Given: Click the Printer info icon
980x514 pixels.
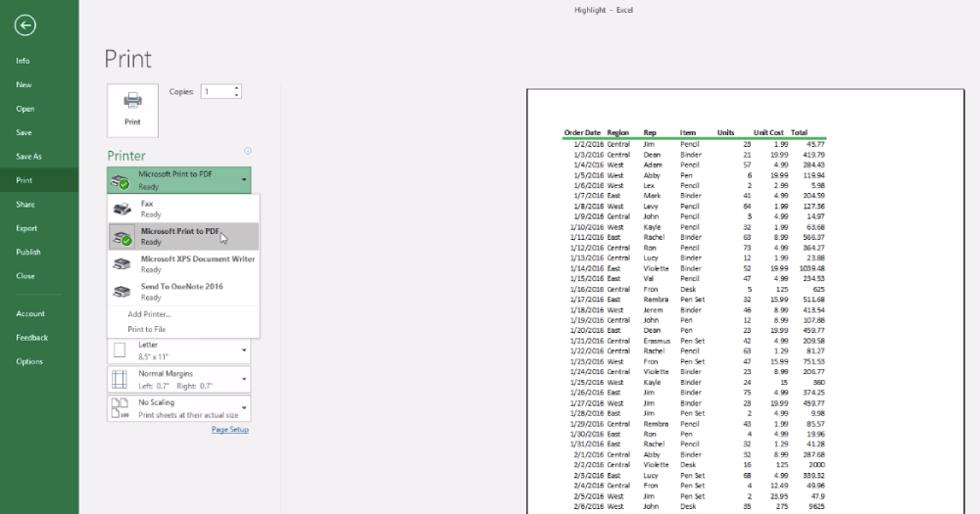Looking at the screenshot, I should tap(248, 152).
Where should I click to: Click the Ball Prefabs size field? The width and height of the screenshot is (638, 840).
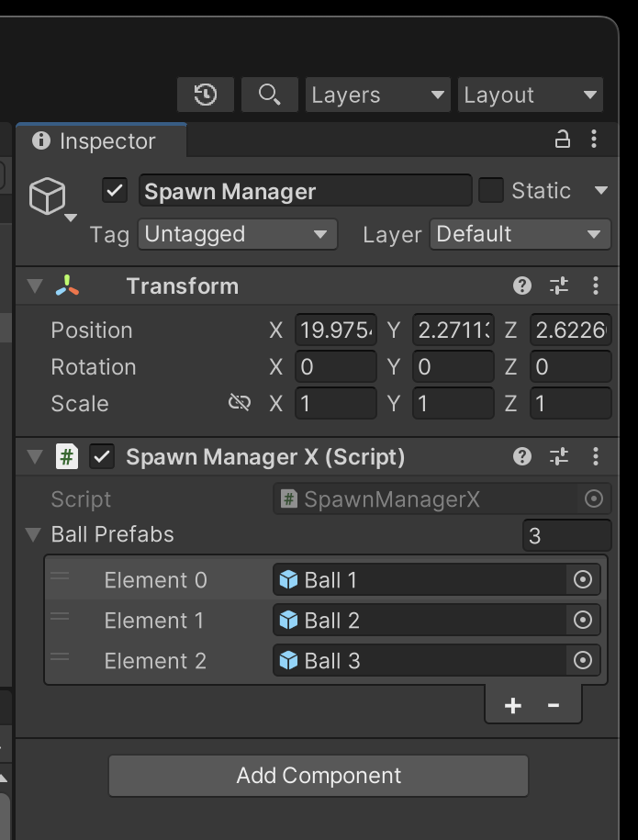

* * *

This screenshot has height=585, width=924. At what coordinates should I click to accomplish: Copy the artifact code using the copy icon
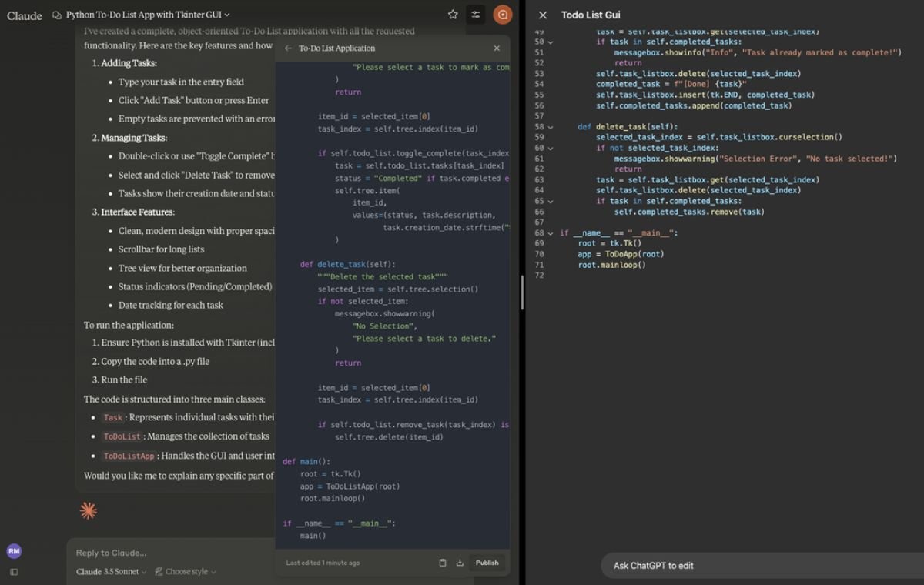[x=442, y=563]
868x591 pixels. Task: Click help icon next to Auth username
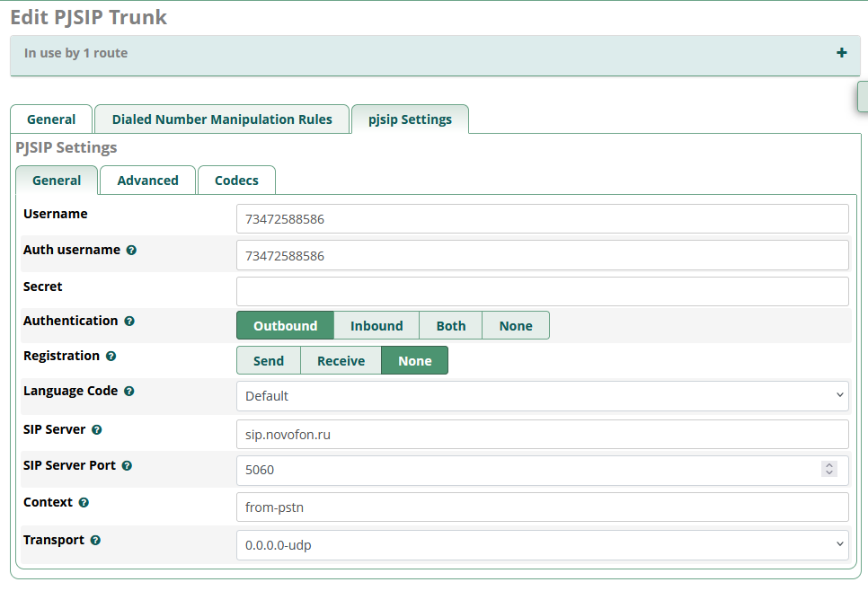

■ Required action ■
Line for line, output the entries above from the line with "Given: Click the Printer info icon" to the line with "Where should I", both included, and nothing more. Skip pictures.

■ Output below ■
Given: Click the Printer info icon
980x514 pixels.
Looking at the screenshot, I should tap(248, 152).
Where should I click to: Click the Ball Prefabs size field? The width and height of the screenshot is (638, 840).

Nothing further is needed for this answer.